Figure 1: Jussieu library wood model (Koolhaas 1992)
‘Rather than stacking on level on top of another, floor planes are manipulated to connect; thus forming a single trajectory’ (OMA office work search, para. 1, 2017) implements a clear incorporation of ‘slabs and columns and spatial loops’ as this can be seen in figure 1. I have also demonstarted the techinique of columns (figure 2), using foam core showing, how it has its own interpretation of space and its communication about architecture.
Figure 2: my first iteration, experimenting with columns
Figure 3: my second iteration, demonstarting slabs
Figure 4: my third iteration, experimenting with slabs and columns
Figure 5: my forth iteration, creating UTS library with slabs and columns
Figure 6: my fifth iteration, showing spatial loops.

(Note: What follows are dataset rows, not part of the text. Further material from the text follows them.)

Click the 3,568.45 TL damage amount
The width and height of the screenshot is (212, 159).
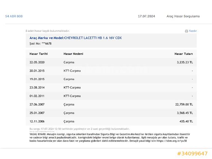[x=185, y=113]
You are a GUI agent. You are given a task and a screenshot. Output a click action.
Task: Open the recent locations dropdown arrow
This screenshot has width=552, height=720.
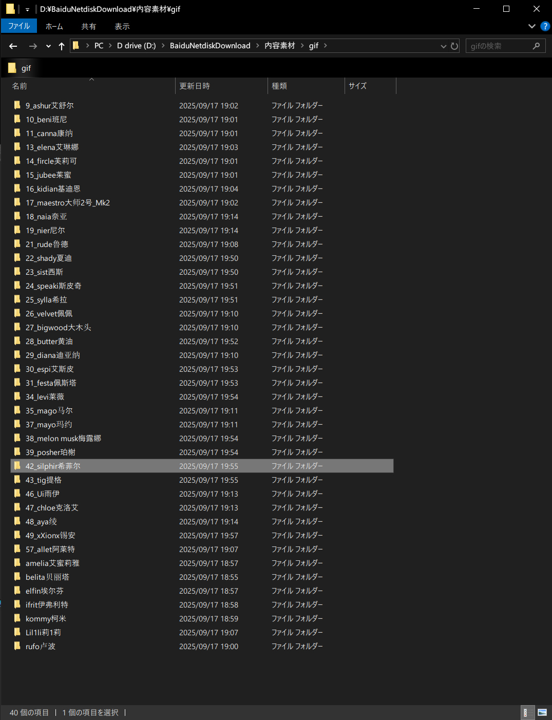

Rem Koolhaas ‘has divided into the stream of mass produced media and found, within the historic discipline of architecture itself’ changing architecture as ‘a way of constructing an alternative, if teneous post from which one can establish a critical position in late modernism’ (Considering Rem Koolhaas and the Office for Metropolitan Architecture — What is OMA, pg 25), adding an alternative: ‘the architect as the conscious collector, manipulator and projector of images’.
‘The building plan (figure 1) envisages a folding of the surface to heighten its density; the spaces between the folds function as floors’ (NAI, 2013, para. 3), this creates a spatial aspect as it creates one movement which is continuous, and I experimented with in figure 4.

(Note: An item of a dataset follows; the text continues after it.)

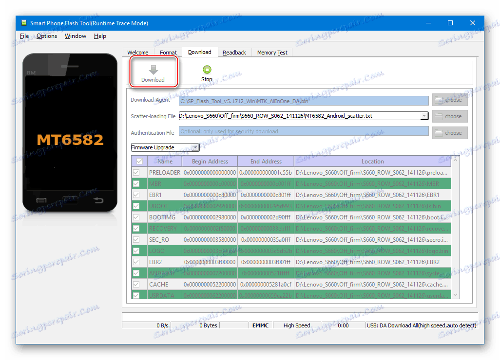
Task: Click the Download arrow icon
Action: [x=153, y=69]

“Startegy of the void”… describes the library (figure 1) ‘as a solid stack from which volumes are curved’ (Strategies of the void, Rem Koolhaas, pg 10) implying that slabs are effective as they completely change the way we look at a building as I have demonstrated in figure 3.
I used both slabs and columns (figure 5) to create a continuous movement were ‘the project concieves the void as a means to rethink the relationship between the subject and the object of architecture, and uktimately to suggest another form of close reading’ (Strategies of the void, Rem Koolhaas, pg 12). This display ‘open structures, continuous and almost invisible, would offer recognition and visual order by bathing themselves in the natural products of data manipulation, the free-floating projection thrown up’ (Considering Rem Koolhaas and the Office for Metropolitan Architecture-What is OMA, pg 35), as it can be seen through the use of slabs and columns (figure 5).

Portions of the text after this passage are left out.